* **Data listing**
*** Begin section ***

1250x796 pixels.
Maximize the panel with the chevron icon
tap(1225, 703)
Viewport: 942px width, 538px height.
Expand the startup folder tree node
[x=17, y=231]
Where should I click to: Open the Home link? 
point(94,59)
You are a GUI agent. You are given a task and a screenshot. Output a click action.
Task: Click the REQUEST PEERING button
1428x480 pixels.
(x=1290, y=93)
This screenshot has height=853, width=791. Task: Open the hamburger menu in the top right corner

*** End section ***
*** Begin section ***

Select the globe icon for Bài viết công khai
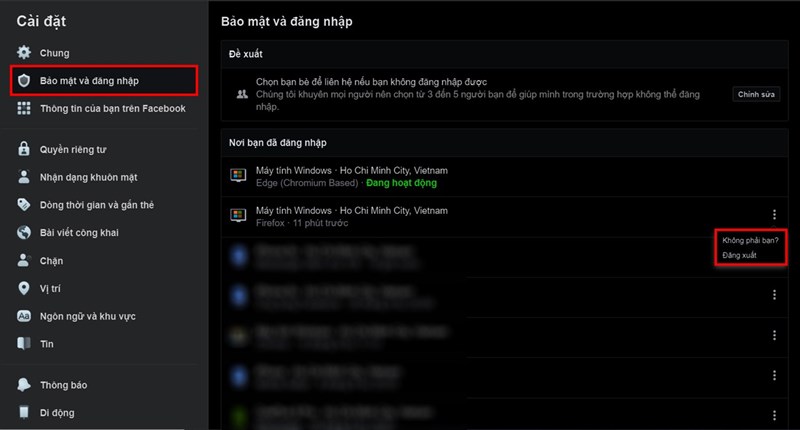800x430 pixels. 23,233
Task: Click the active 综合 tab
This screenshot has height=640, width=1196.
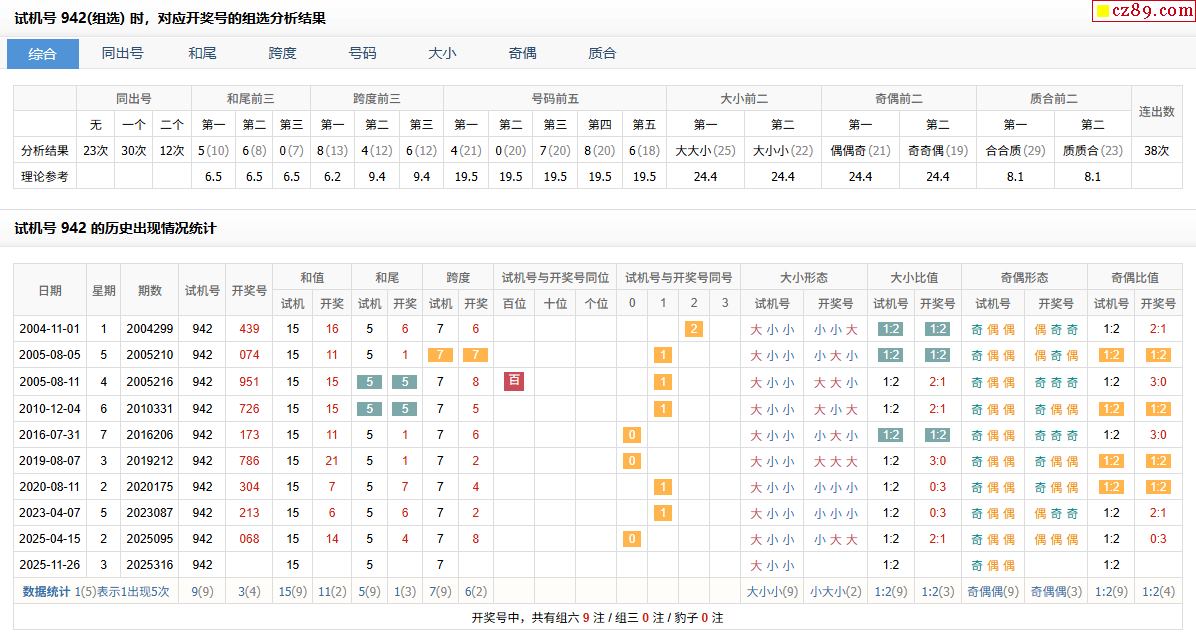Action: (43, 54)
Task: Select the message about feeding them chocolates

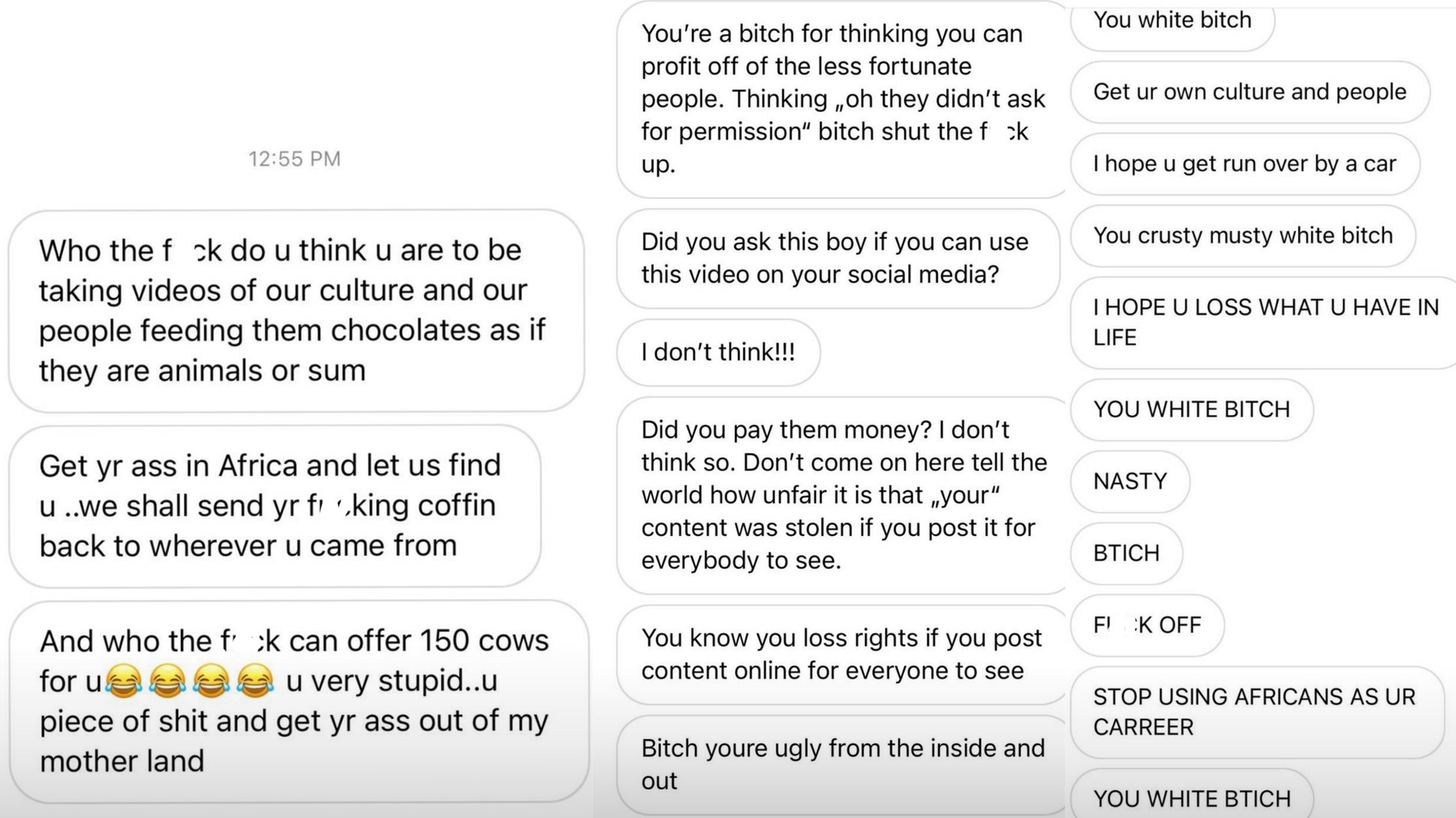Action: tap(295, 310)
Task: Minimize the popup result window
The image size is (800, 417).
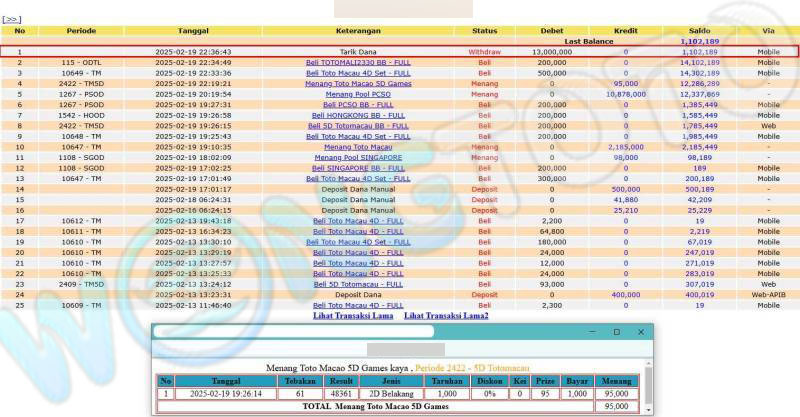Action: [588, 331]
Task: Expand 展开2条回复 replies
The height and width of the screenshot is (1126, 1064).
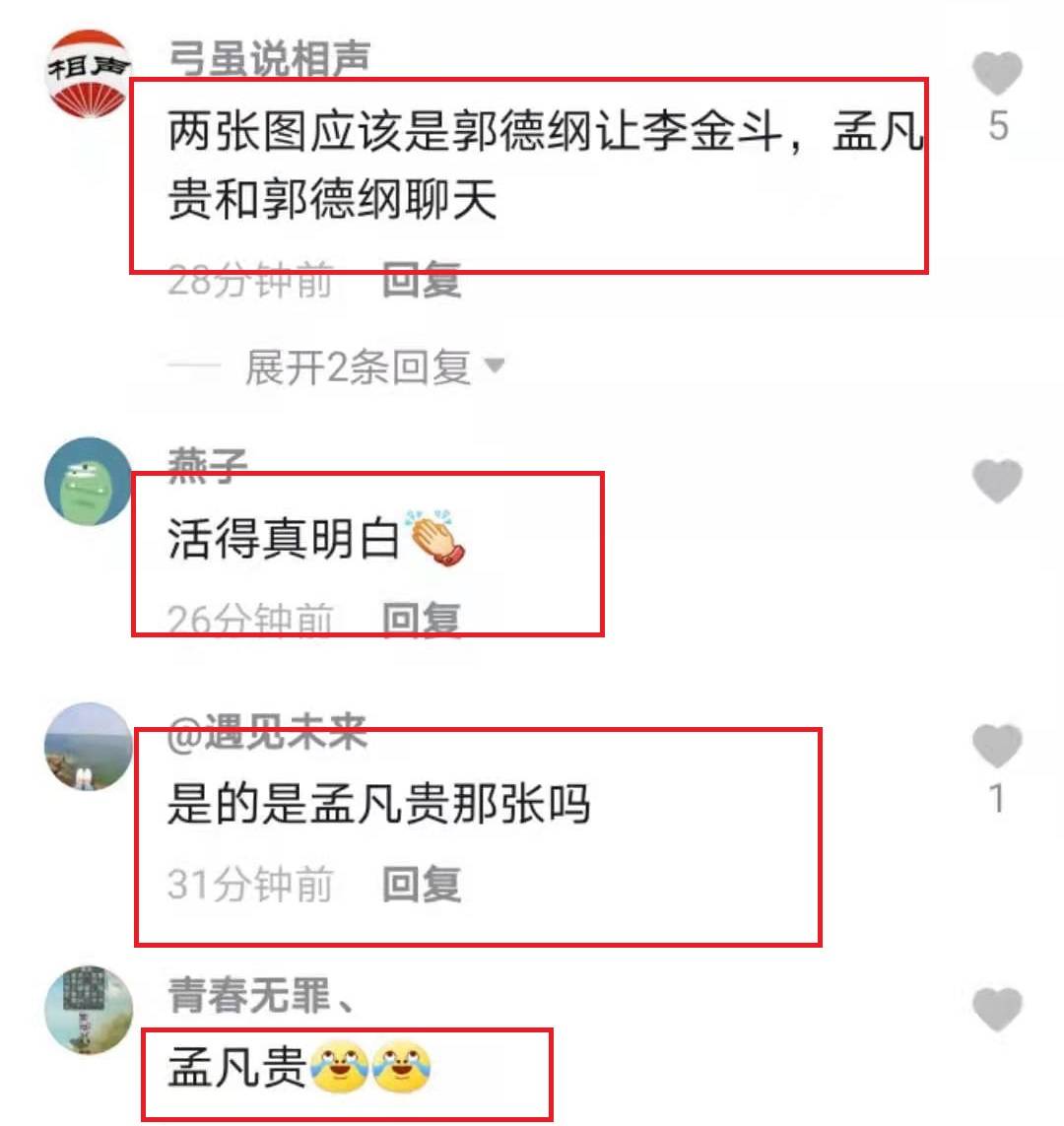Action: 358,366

*** End section ***
*** Begin section ***

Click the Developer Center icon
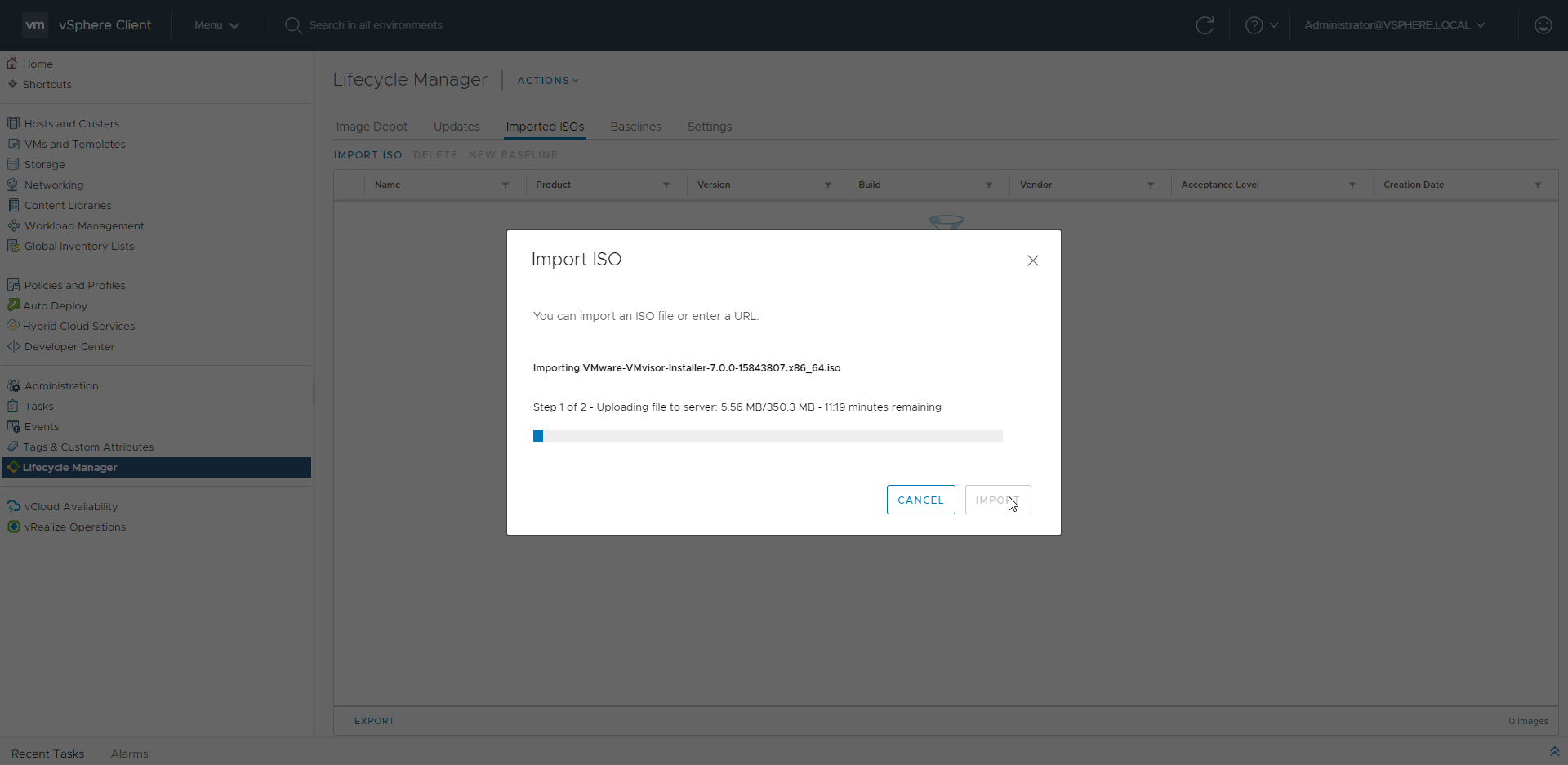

*** End section ***

* **Aim of the task**
Among the entries above, copy exactly only the lines starting with the one containing "1428x480 pixels." and going through the one containing "This screenshot has height=853, width=791.", both ends included.

* **Response for this exercise**
1428x480 pixels.
(x=1290, y=93)
This screenshot has height=853, width=791. Task: Open the hamburger menu in the top right corner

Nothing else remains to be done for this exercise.